Возращение Руфи Григорьевны из 7-летнего пребывания в США летом 1987. С левого края: правнук Матвей, Елена Боннэр, Александр Лавут, Р. Г.
Из Горького Андрей Дмитриевич и Елена Георгиевна вернулись в конце декабря 1986-го, а день рождения у Елены Георгиевны — 15 февраля. Я очень хорошо помню, что ей было 64 года. На торт нужно было 64 свечки: то ли Елена Георгиевна сама, то ли кто-то из нас придумал, что нужно поставить 60-свечовую лампочку. На торт поставили лампочку, вокруг нее ещё 4 свечки.
Мы виделись с Еленой Георгиевной в Бостоне и привозили ей сигареты. Она всегда просила сигареты из Москвы — ей привозили все знакомые, которых я знаю. Бэла Коваль этим занималась: узнавала, что кто-то едет, и передавала сигареты. У Елены Георгиевны в США была симпатичная квартирка на тихой бостонской улице.
Наверное, Андрей Дмитриевич и Елена Боннэр уставали от большого потока людей. Ну как не уставать? Но внешне это не проявлялось.
Алексей Панкин
Панкин Алексей Борисович — журналист, бывший член жюри премии имени Сахарова «Журналистика как поступок». Ныне — обозреватель «Комсомольской правды».
Елена Боннэр — жизнь как оправдание любви
В октябре 2008 года на Сахаровском конгрессе в Кембридже, штат Массачусетс, я увидел впервые эту совершенно легендарную женщину — при том, что еще в 2001 году, в том числе и с её благословения, я стал членом жюри премии имени Сахарова «Журналистика как поступок».
Алексей Панкин
Она уже была чуть ли не в коляске, но при личной встрече подтвердились мои предварительные о ней представления. Которые заключаются в том, что масштаб личности жены великого человека полностью соответствует этому статусу и выходит далеко за пределы, так сказать, мировоззренческой сферы.

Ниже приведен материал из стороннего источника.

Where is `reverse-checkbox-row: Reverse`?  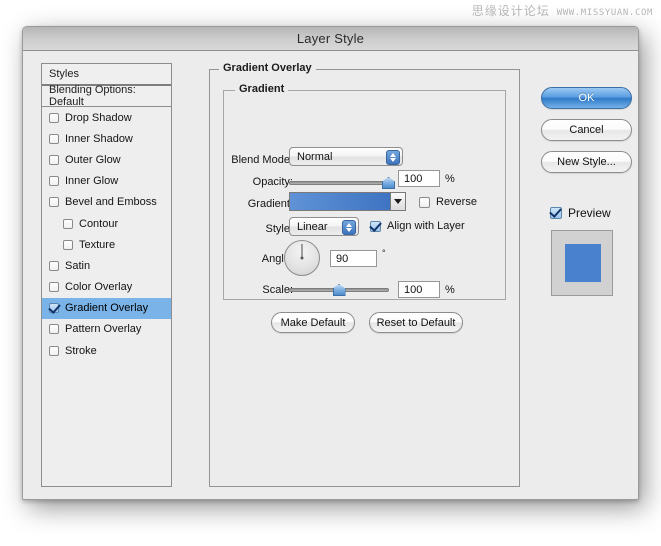 reverse-checkbox-row: Reverse is located at coordinates (448, 202). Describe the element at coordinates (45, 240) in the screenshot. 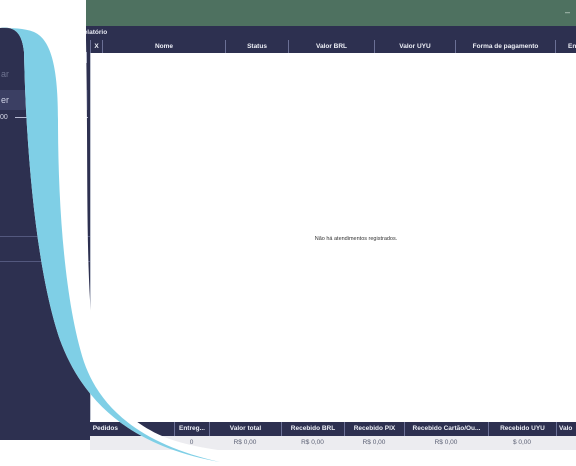

I see `sidebar: 23/07/2024 ar er 00` at that location. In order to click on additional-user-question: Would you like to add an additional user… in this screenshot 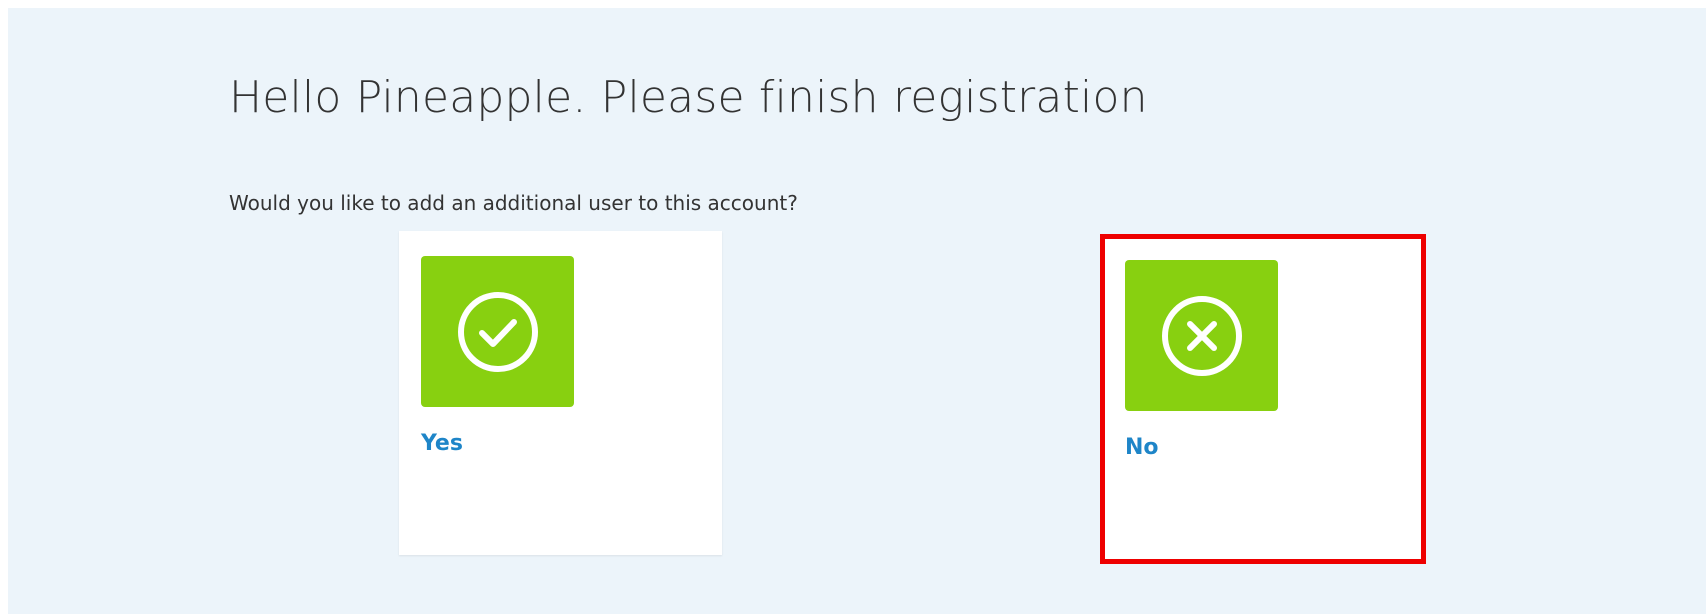, I will do `click(514, 203)`. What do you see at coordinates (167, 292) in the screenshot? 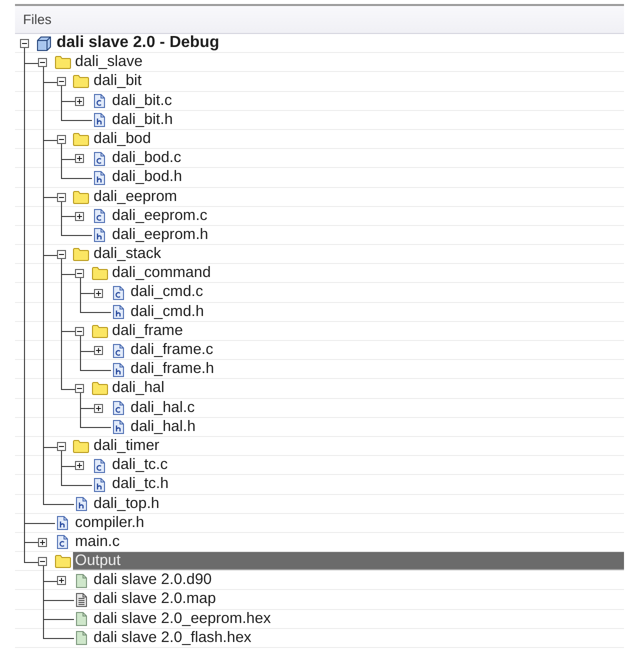
I see `file-label: dali_cmd.c` at bounding box center [167, 292].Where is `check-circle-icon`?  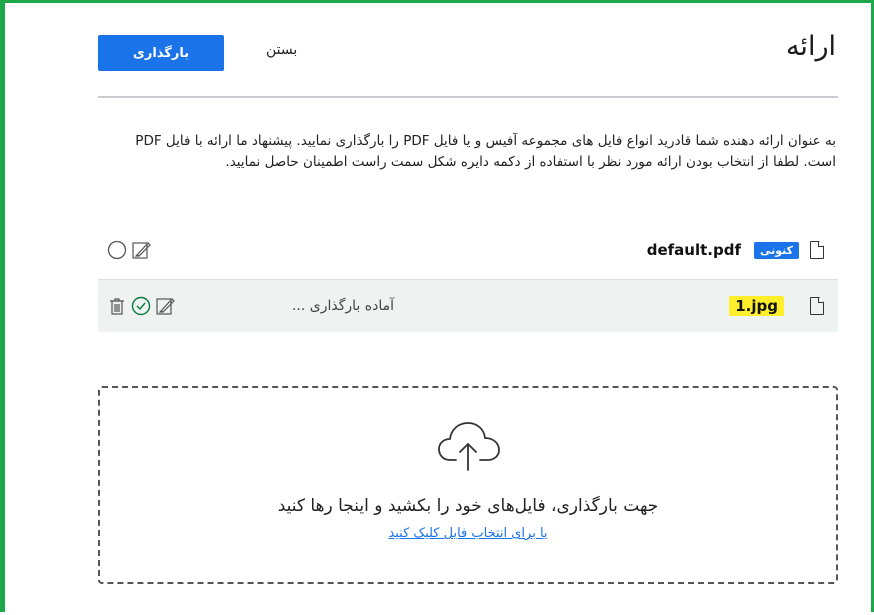 check-circle-icon is located at coordinates (141, 306).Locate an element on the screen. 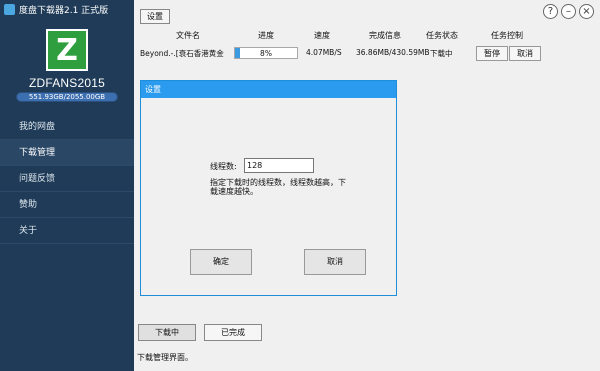  col-status: 任务状态 is located at coordinates (442, 36).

Мировоззрение может быть очень разным, но есть потрясающая порода несгибаемых совершенно женщин — умных, ярких, волевых. Которыми, если так можно выразиться, господь Бог награждает великих людей, которые становятся их путеводными звездами.
С Еленой Боннэр и Татьяной Янкелевич на Сахаровском конгрессе в Гарварде, октябрь 2008.
Как мне кажется, я на своем веку встречал трех таких изумительных женщин. Одна из них — Елена Георгиевна Боннэр. Если говорить о советской иерархии, вдова диссидента номер один или два — в зависимости от того, кого считать первым, Солженицына или Сахарова.